OCD History

The first Carmelites came as pilgrims to Mount Carmel to live a life of prayer and penance. They may have been Crusaders who wanted to live out their lives in the Palestine. They adopted a solitary life-style on Mount Carmel near a spring called Elijah's Fountain. These early hermits were mostly laity (that is, they were not monks or canons) who lived an unofficial religious life of Gospel poverty, penance and prayer as a way of following Christ. They sought to return the church from pomp, wealth and power to apostolic simplicity and holiness. They were given a way of life which we follow to this day.

Between 1206 and 1214, St. Albert, Patriarch of Jerusalem, brought the hermits on Mount Carmel together, at their request, into community.
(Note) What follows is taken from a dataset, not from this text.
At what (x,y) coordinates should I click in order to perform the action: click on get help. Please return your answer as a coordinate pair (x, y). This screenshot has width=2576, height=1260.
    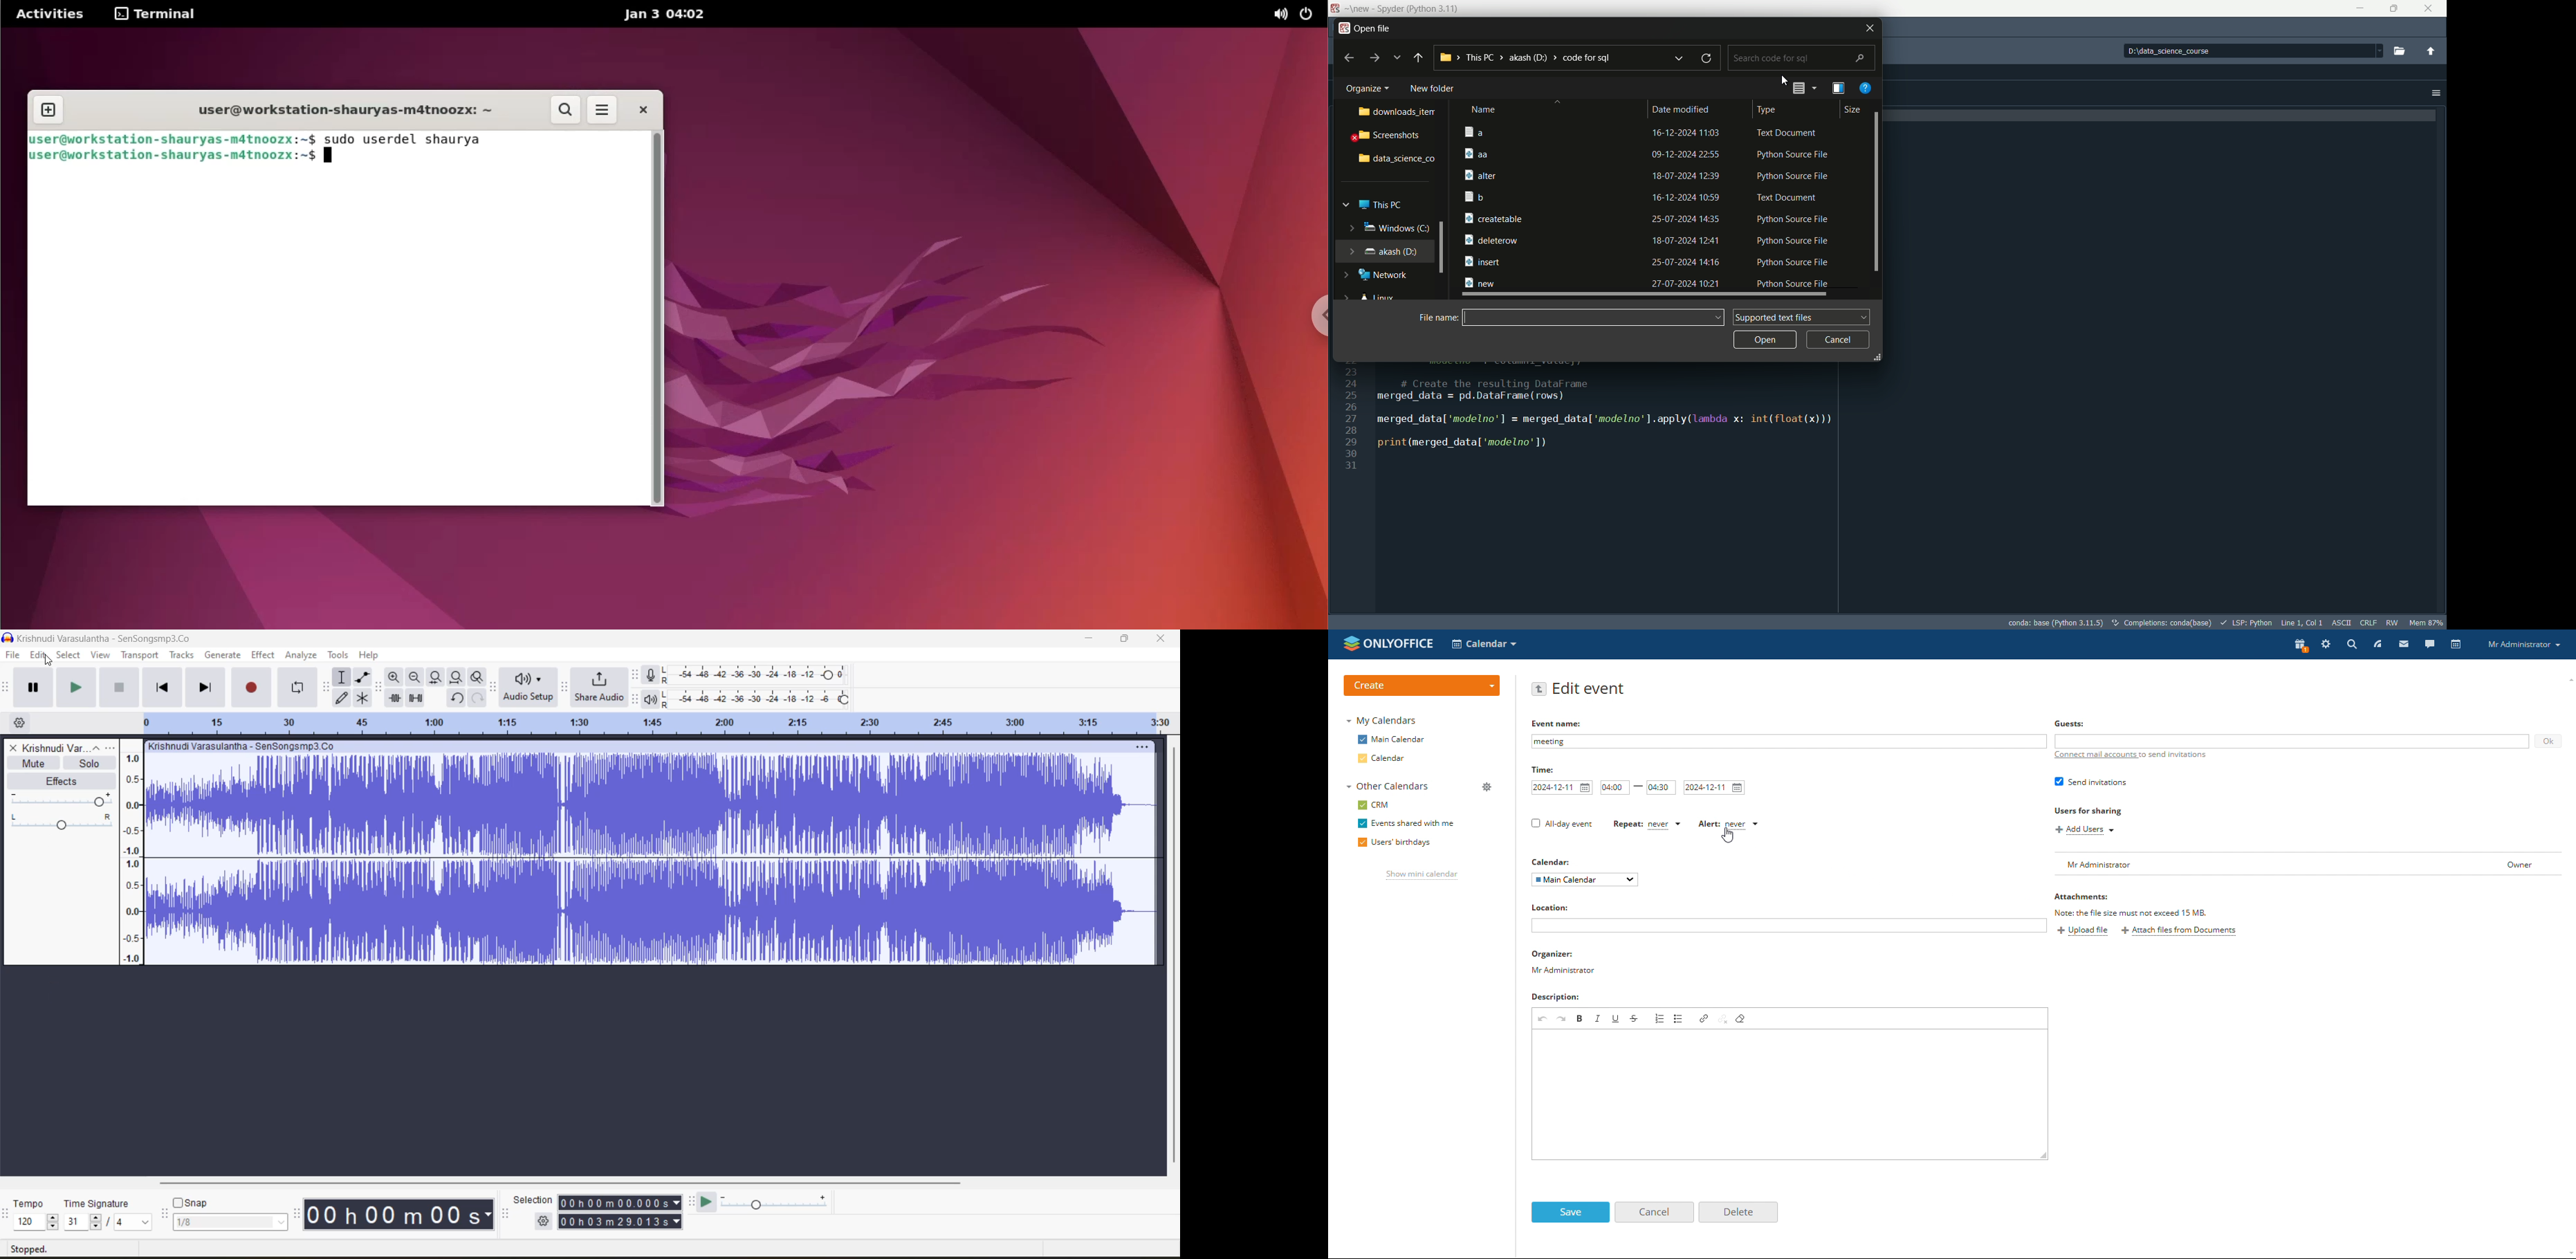
    Looking at the image, I should click on (1867, 87).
He wrote them a letter, a formula for living, which expressed their own intention and reflected the spirit of the pilgrimage to the Holy Land and of the early community of Jerusalem. He asked them to provide the structures of a life in communion, to elect one of the brothers as prior and to build a chapel so that Mass could be celebrated daily.

From the 1230’s the situation in the Holy Land became more precarious for Westerners. Some of the hermits sought refuge in Europe. They made foundations and began to adapt their life to this new setting. In 1247, Pope Innocent IV approved the way of life written by Albert of Jerusalem as the Carmelite Rule modifying it to suit their new situation. This is the Rule which all Carmelites observe to this day. They were recognized as religious and placed themselves at the service of the Church as one of the orders of mendicant friars (friar means brother).